Investment Chart Kondratiev Wave

Investment Chart Kondratiev Wave

Thursday, 21 June 2012

FED twists again, no QE, credit growth OK

The most popular heading for reading the tea leaves of the FED decision yesterday was: the FED twists again or let us twist again.


That was the most important decision: the Twist Operation will be extended to the end of the year. The pace will be slower because of not enough material present of which the duration can be extended. After finishing it becomes almost impossible to sterilise QE.

No QE yet, so the market was a bit dissatisfied. What they should do with the interest rate was no question: they have promised long ago to keep the rates at 0%, even while half of the FED members see higher interest rates. Several hawks have lowered their estimates for 2014, see chart of Capital Economics.

There is still an Albanese majority that in the long run the FED rate ought to be c. 4% (so there is some reason in Solvency II to hope for rates in the long run of 4%+).

The FED reduced their forecasts for growth (see chart Ecompic) and inflation for 2012 and especially 2013.
That caused to expect that the unemployment rate will decline "only slowly" dalen in instead of the "gradually" they hoped in the previous FED statements. The FED is sinning against its dual mandate in every prospect: the unemployment rate stays too high and inflation will be too low.
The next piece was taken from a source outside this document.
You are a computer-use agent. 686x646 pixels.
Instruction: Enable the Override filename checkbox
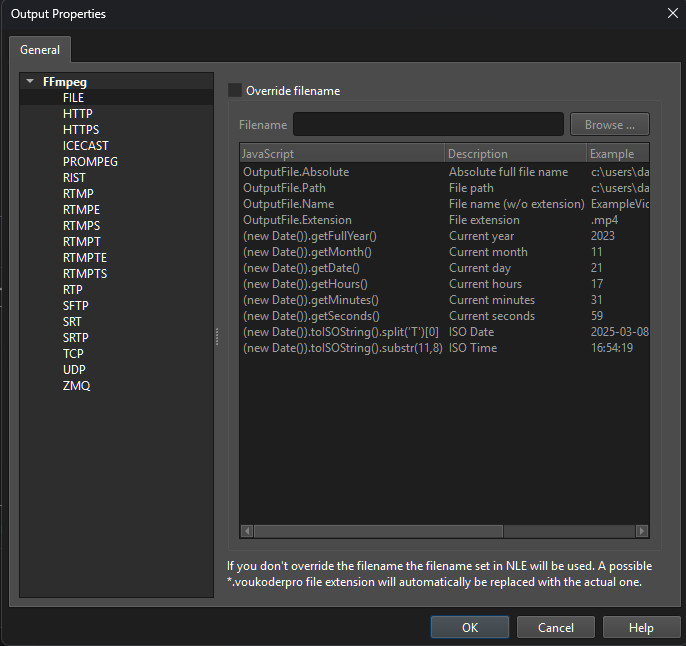(236, 91)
Still they didn’t took the bazooka of QE3.  

The implied inflation expectations are net yet at the desired level of 1.8% as Bianco stated to deserve QE3. They want to keep the powder dry for when the other central banks will throw lots of liquidity. At least in Jackson Hole Bernanke will tell that the FED has to be more aggressive; Yesterday he told the FED is:  “prepared to take further action”
The chart of Sober Look shows that some things are developing very well in the eyes of the FED: since about August 2011 credit growth is becoming really good. That will show up soon in better investment growth (after the fall back of no bonus depreciation in Q1 that did cost business $50B).